==== Data shown

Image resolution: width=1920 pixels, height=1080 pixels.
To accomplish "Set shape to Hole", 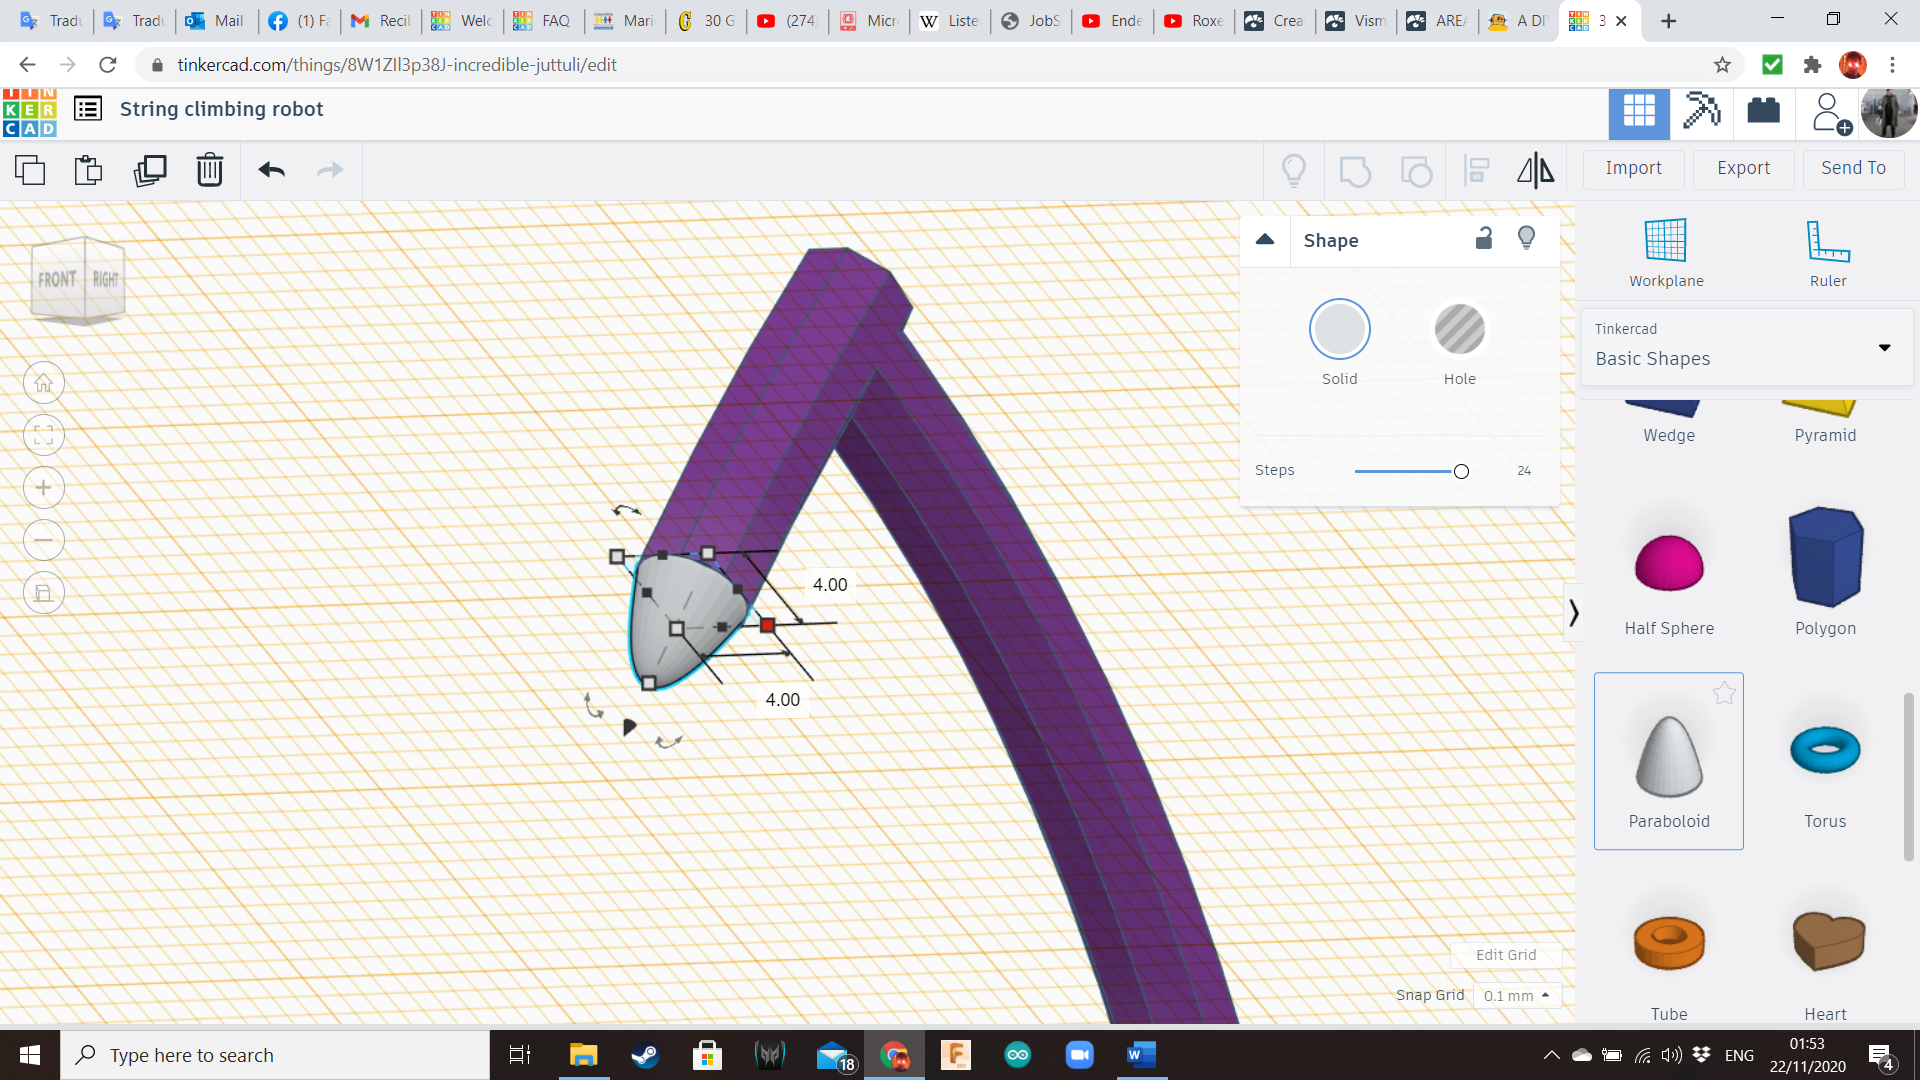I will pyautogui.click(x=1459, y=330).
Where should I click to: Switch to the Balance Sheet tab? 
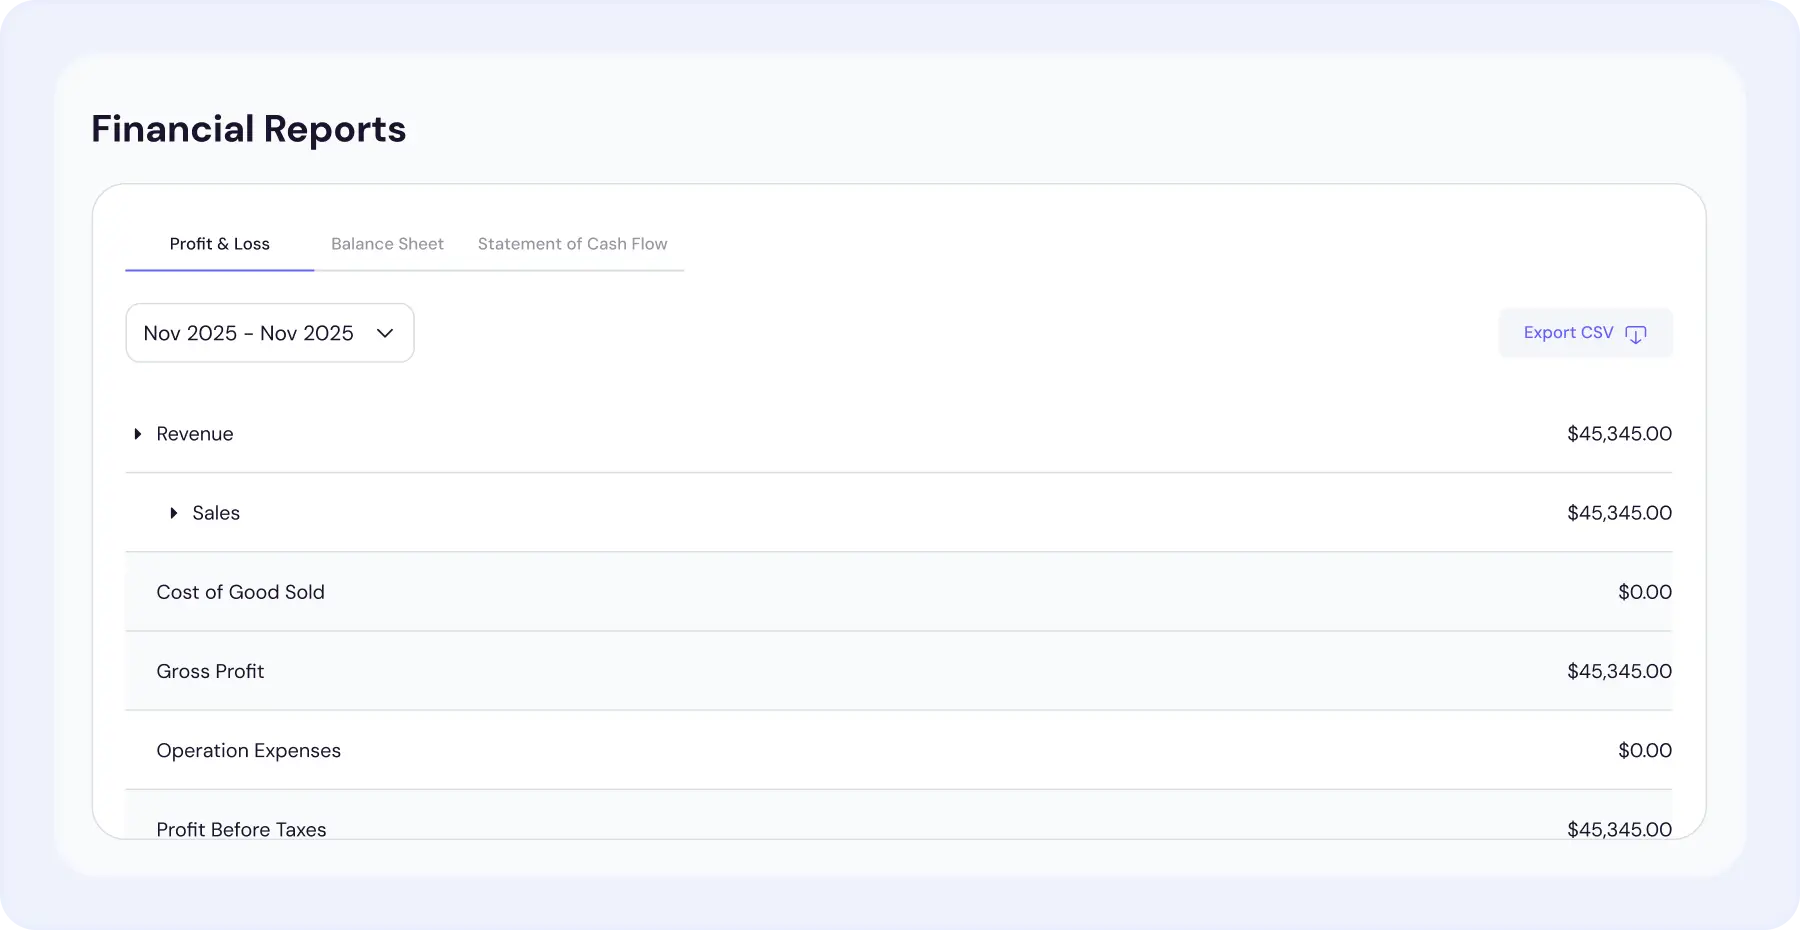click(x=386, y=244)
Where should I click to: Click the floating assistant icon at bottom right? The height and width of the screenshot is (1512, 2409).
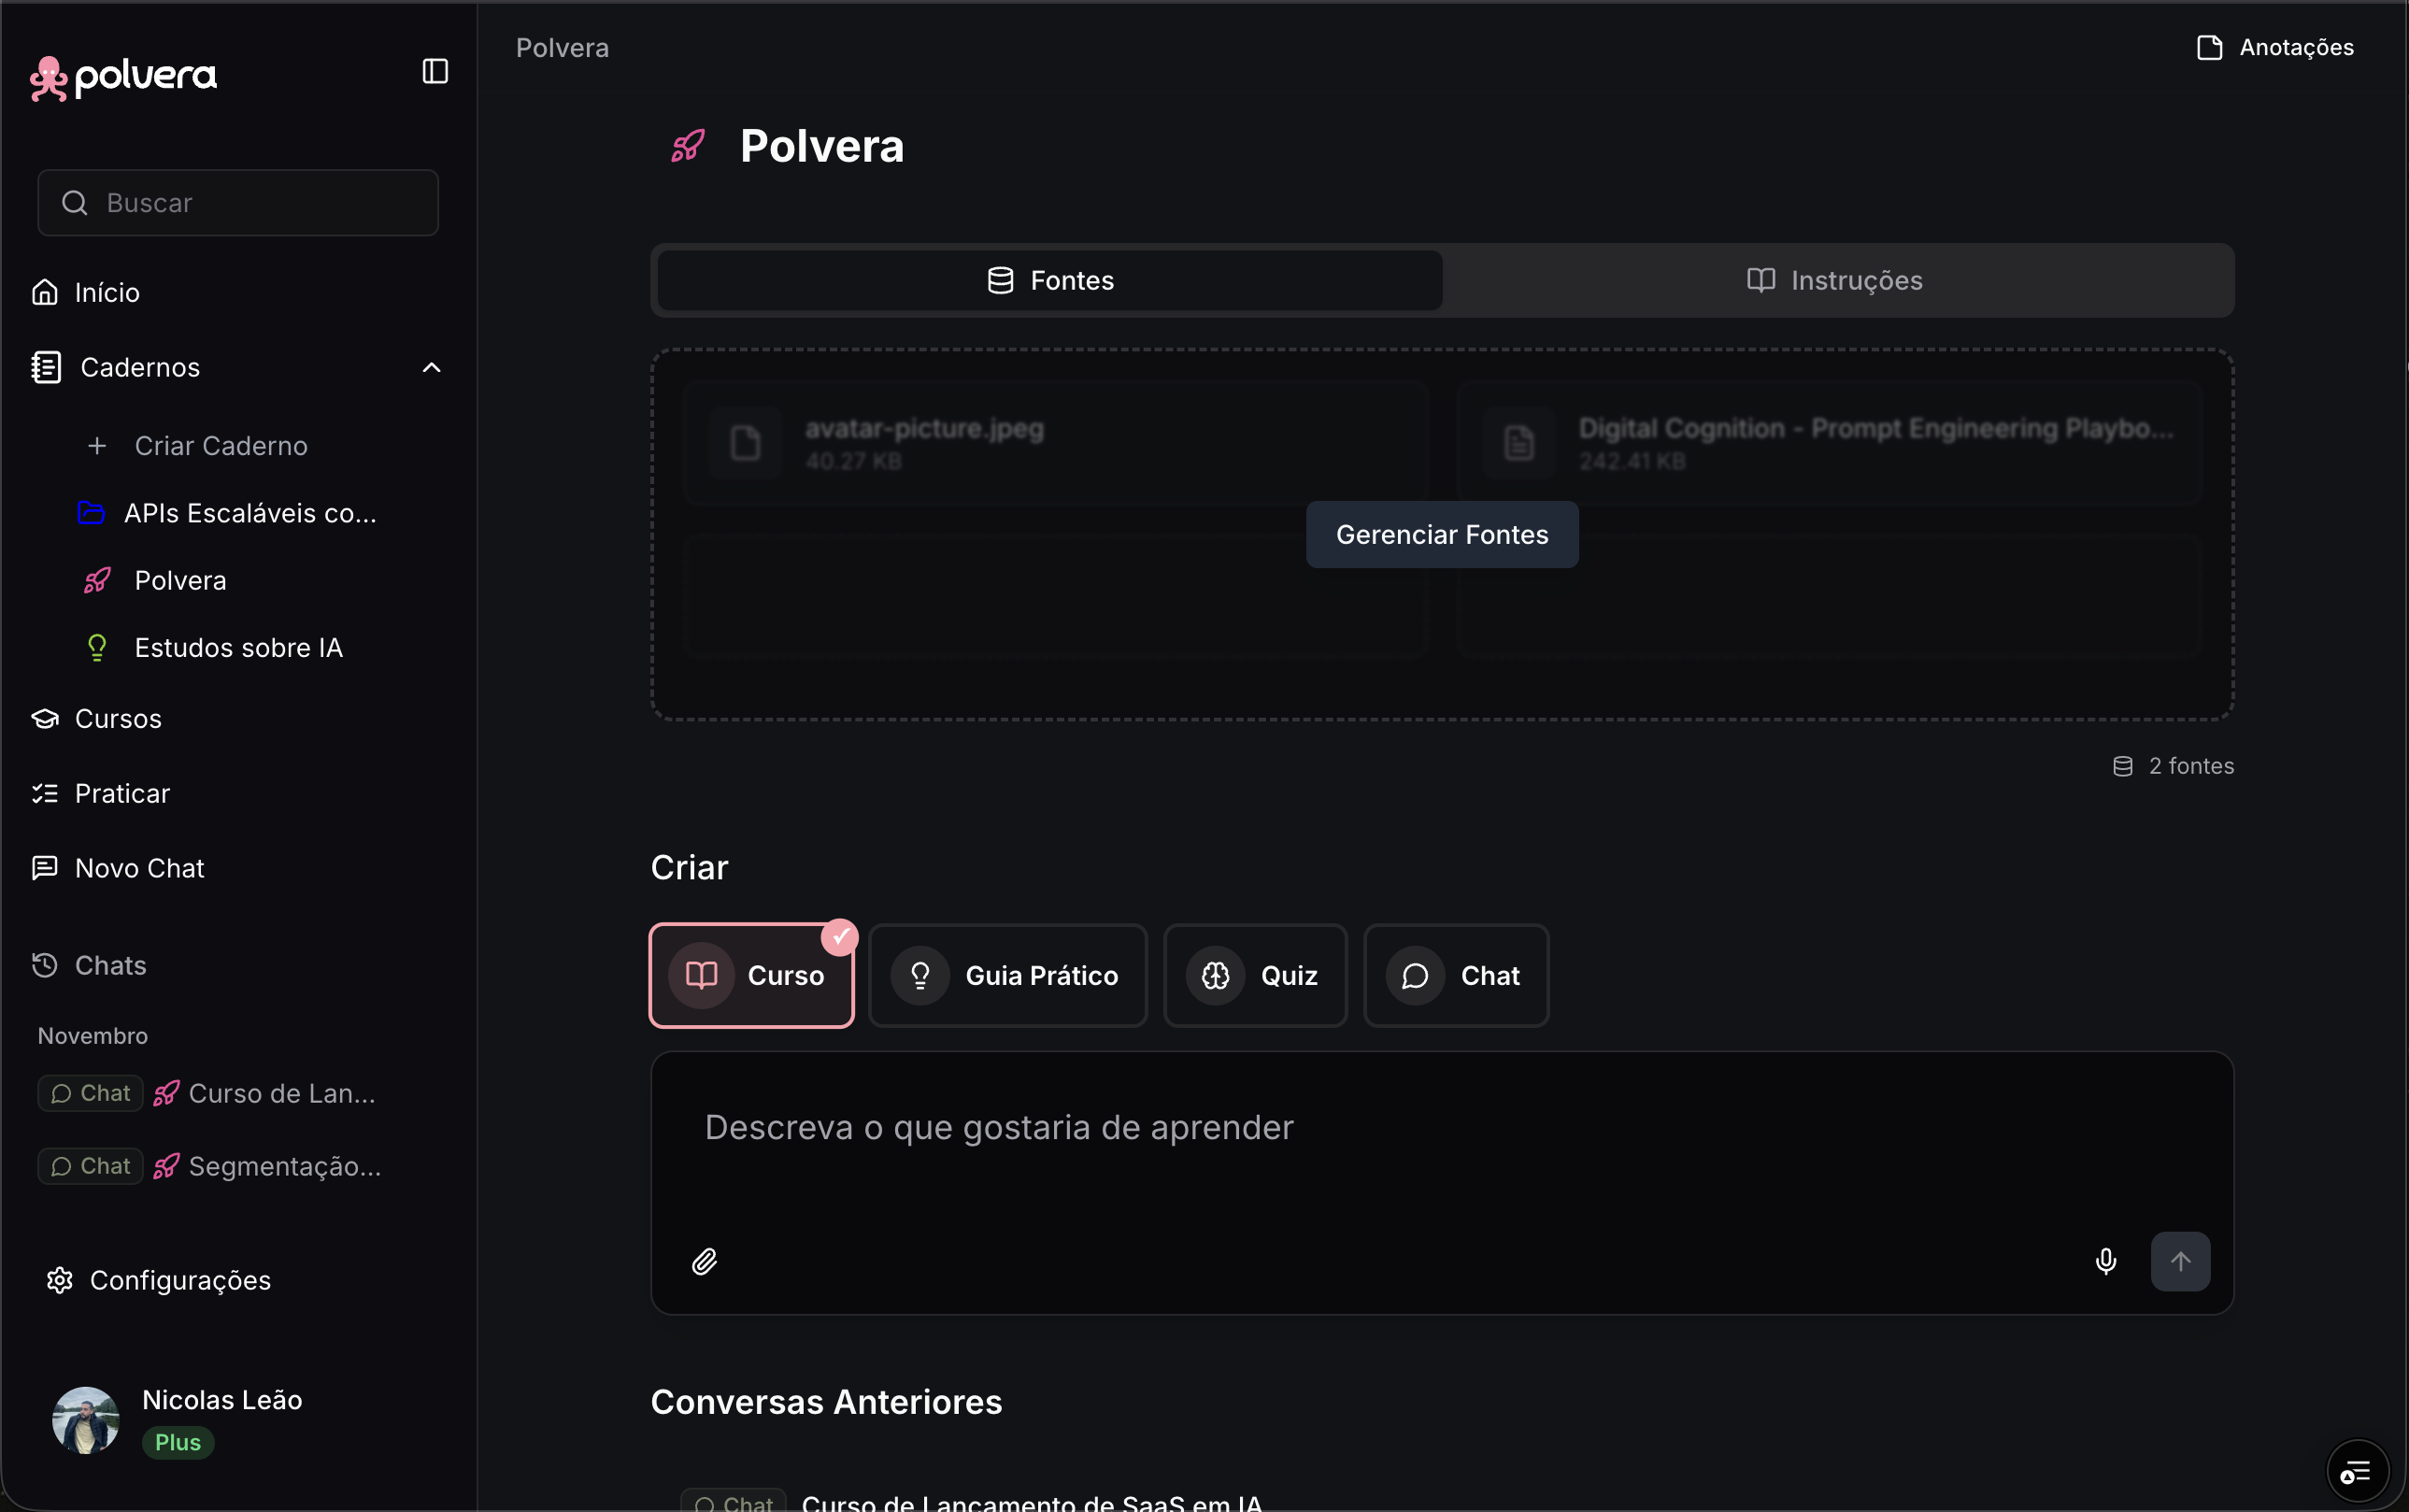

========

* _What the exercise asks_
For the word "width", go through the records and show each line that carries it.

* _Your response_
Image resolution: width=1920 pixels, height=1080 pixels.
Where should I click to: Click the floating assistant icon at bottom right? The height and width of the screenshot is (1512, 2409).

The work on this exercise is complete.